- Requirements: Rewrite the material between the lines holding "Task: Go to Financeiro in the sidebar" and "Action: pyautogui.click(x=72, y=139)", inclusive, with the requests kept, and shift each coordinate in the answers up by 18. Omit the pictures.

- Entries provided:
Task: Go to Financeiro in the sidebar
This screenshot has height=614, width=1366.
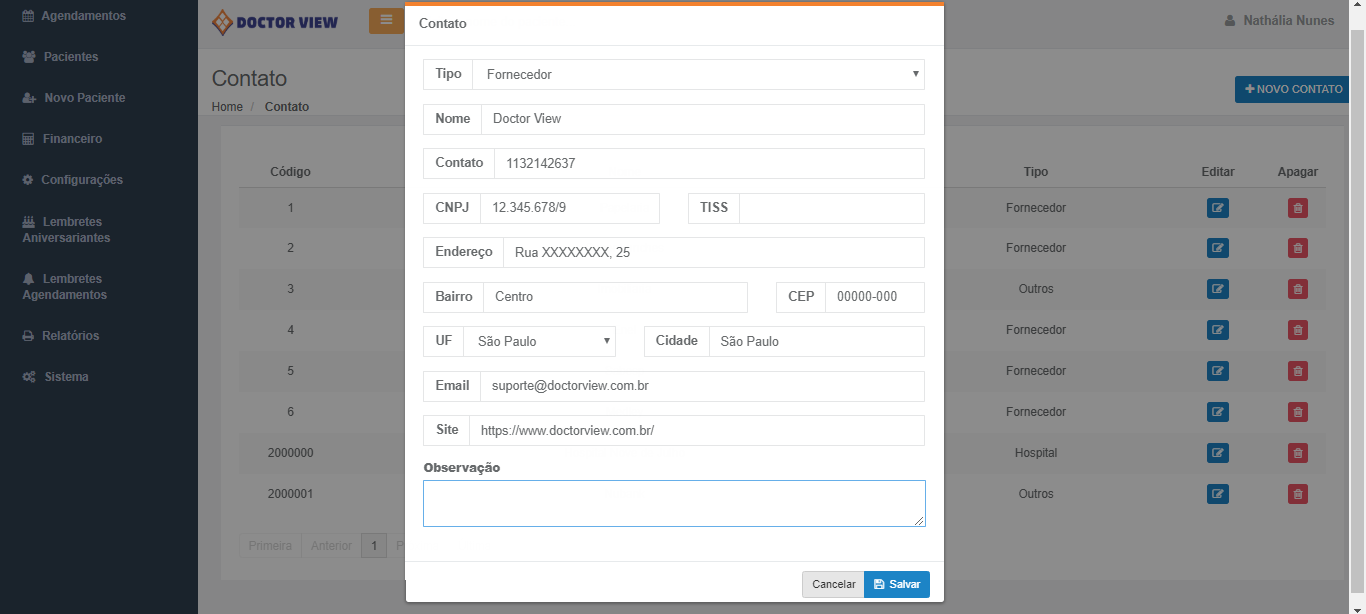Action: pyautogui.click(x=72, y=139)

---

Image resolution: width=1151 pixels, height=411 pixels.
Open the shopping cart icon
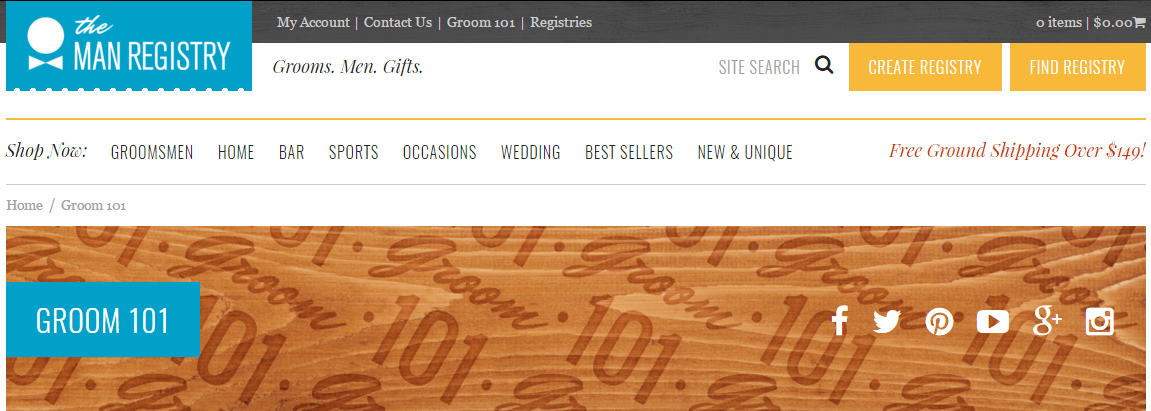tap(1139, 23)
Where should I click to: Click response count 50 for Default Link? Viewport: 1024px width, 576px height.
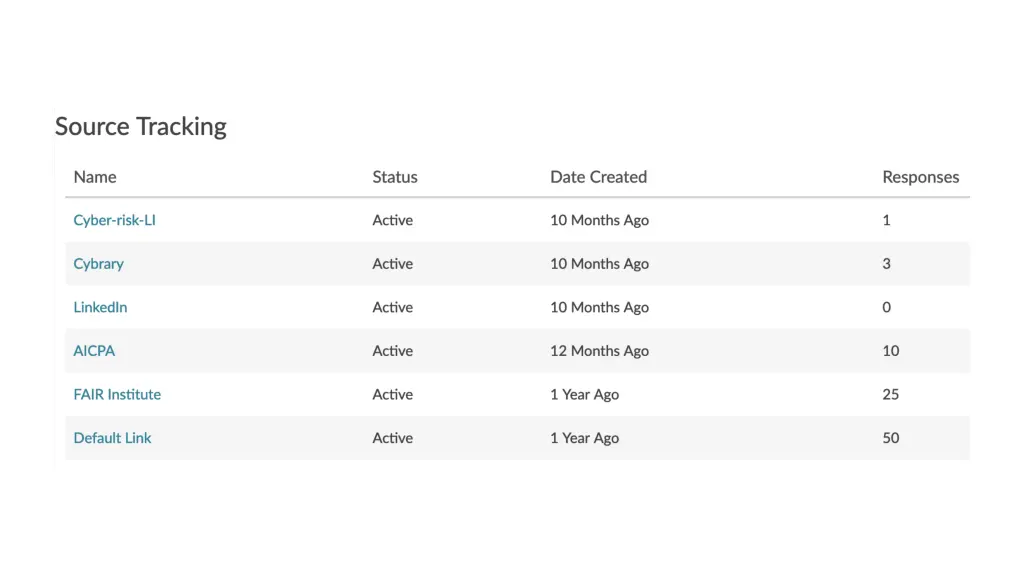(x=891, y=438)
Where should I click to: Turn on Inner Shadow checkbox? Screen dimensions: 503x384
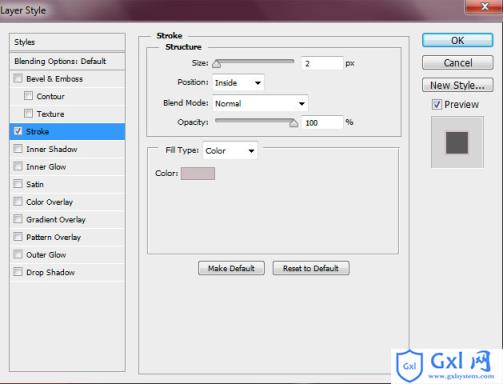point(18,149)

* * *

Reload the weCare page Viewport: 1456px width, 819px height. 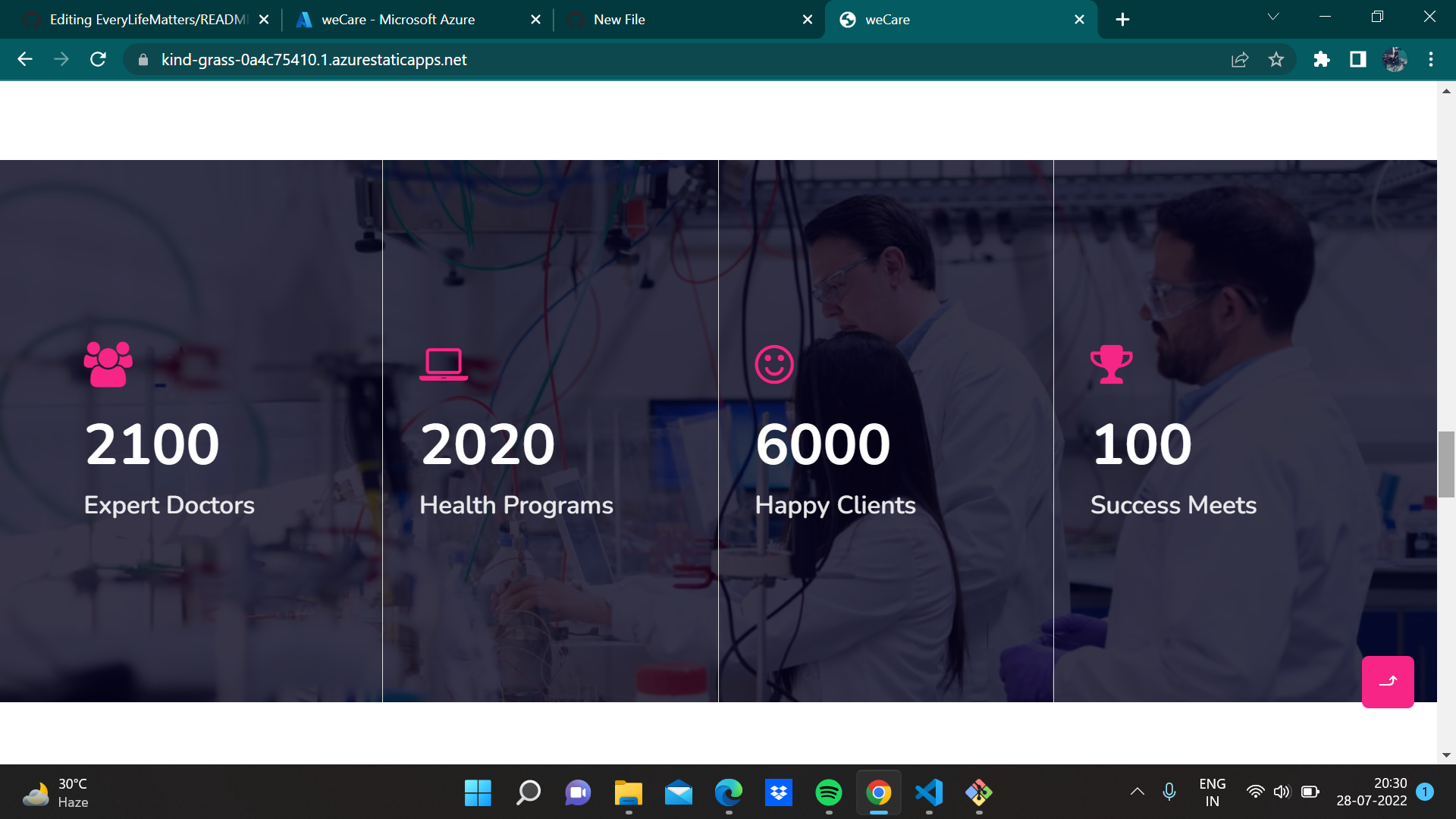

- Task response:
Task: Go to Financeiro in the sidebar
This screenshot has height=614, width=1366.
Action: pyautogui.click(x=90, y=157)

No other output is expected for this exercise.